The Problem with Perfect

- Philip William Stover


Chase Myles can throw together a swinging dinner party or redecorate an entire townhouse with jaw-dropping elegance. Followers scroll his Insta and see effortless workouts, exotic travel, and an adoring boyfriend. The world believes Chase is a style icon. The world is mistaken.

Ethan Wells is actually the one who knows what to wear, what to eat and how to do it but he’s happy staying behind the scenes producing their hit LGBTQ show Myles of Style. When Chase walks off set just before the Pride live TV show that will make or break Ethan’s career, Ethan thinks it’s just another tantrum… until Chase’s Instagram shows him partying hard in Abu Dhabi.

Out of options, Ethan drives up to rural New York to convince Chase’s estranged twin, Beau, to pass him off as Chase for a week, but Ethan finds a hairy, rugged mountain man who couldn’t be more different from his social butterfly, influencer brother.

Can Ethan transform Beau into the star of the show and fool his bosses and Chase’s followers? And when Beau turns out to be kind, romantic and everything that Chase is not, does he really want Chase back, anyway?



I always assumed that if I were in The Wizard of Oz I’d be the lovable scarecrow or the glamorous Glinda, or even Dorothy if I didn’t have to wear gingham – the devil’s plaid. But lately I’ve realized I’m none of those characters. Instead, I’m the guy frantically pulling levers and pushing buttons, hiding behind a curtain to create the myth of the great and inspiring leader of Oz.


* Thanks to NetGalley and Hera Books for an eARC of this book. The following review is my honest reflection on the text provided. *
enjoyable/easy to read:
The Problem with Perfect is very enjoyable. I requested this ARC when I saw it was recommended to fans of Casey McQuiston and Boyfriend Material – since I’d say I fall squarely in that demographic – and I do think the comparison holds up. For the most part.
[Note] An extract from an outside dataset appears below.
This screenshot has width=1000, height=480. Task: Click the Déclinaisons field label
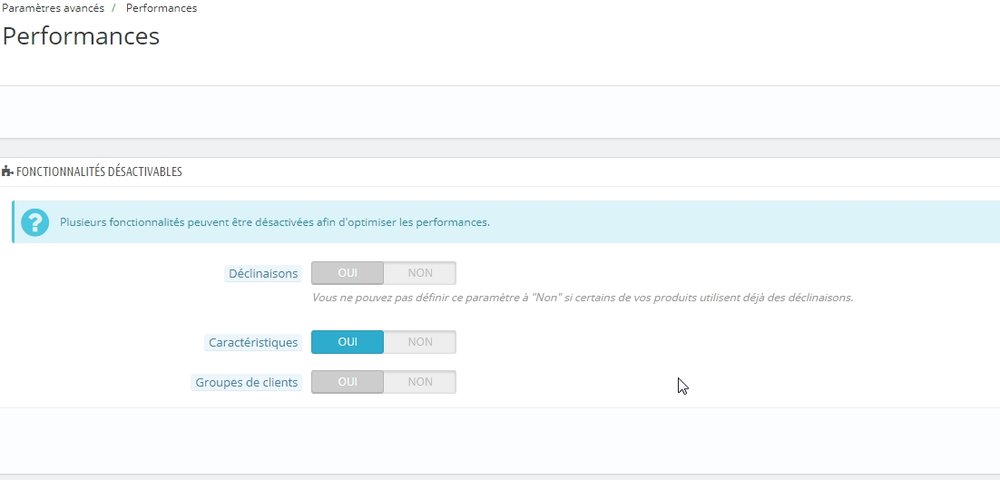pos(264,273)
Beau and Ethan were both very sweet characters. Beau is reserved at first, but his personality quickly shines through. He is unfailingly kind in every situation, puts others first, is always willing to help, and stands up for his beliefs. It’s easy to see how much work he’s put into himself, and when he tells stories about his past, it’s clear he’s aware of the changes he needed to make and worked hard to make them happen. Ethan is a bit more of a work in progress. He seems pretty sure of what he wants in life while also being aware that it’s unlikely to make him happy. And while many of his doubts sit below the surface, being around Beau and his unfailing honesty starts to force him to confront a lot of brutal truths. I love his relationship with Clams and how quick he is to drop everything to help him when necessary, but it just makes you wish he would take care of himself in a similar manner.
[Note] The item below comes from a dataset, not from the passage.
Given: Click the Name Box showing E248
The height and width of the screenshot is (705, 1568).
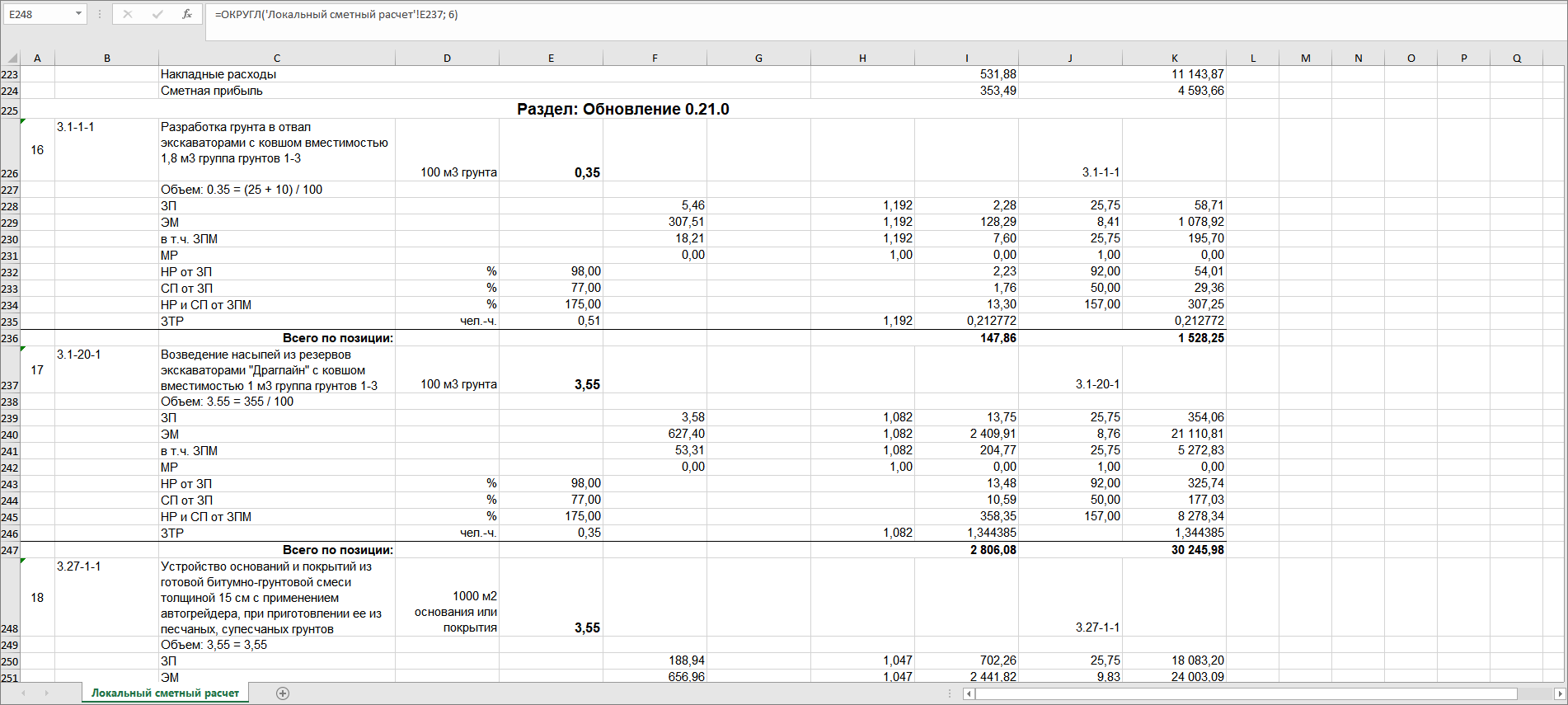Looking at the screenshot, I should [x=38, y=14].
Unfortunately, Chase was a little too evil. Very one dimensional, he’s selfish and does whatever he wants whenever he wants to. He flaunts his ignorance, has no desire to improve himself or help those around him, and is so gullible he’ll fly to Saudi Arabia without even being aware of where he’s going. It seems crazy that he and Beau would ever be able to heal their relationship, let alone that they could have ever been close or even friendly. I found it hard to believe that he could have committed to this show or fake relationship for as long as he supposedly has without messing everything up.

While I enjoyed The Problem with Perfect and really responded to Ethan and Beau, I do think there was a lack of depth. The first half to three quarters feel pretty fleshed out, but the last quarter flies by. When we need details to support the formation of a possible relationship and to determine a future or consider a different career path, things just start happening, and we’re moving from event to event with almost no background information or motivation. I just felt let down in the end.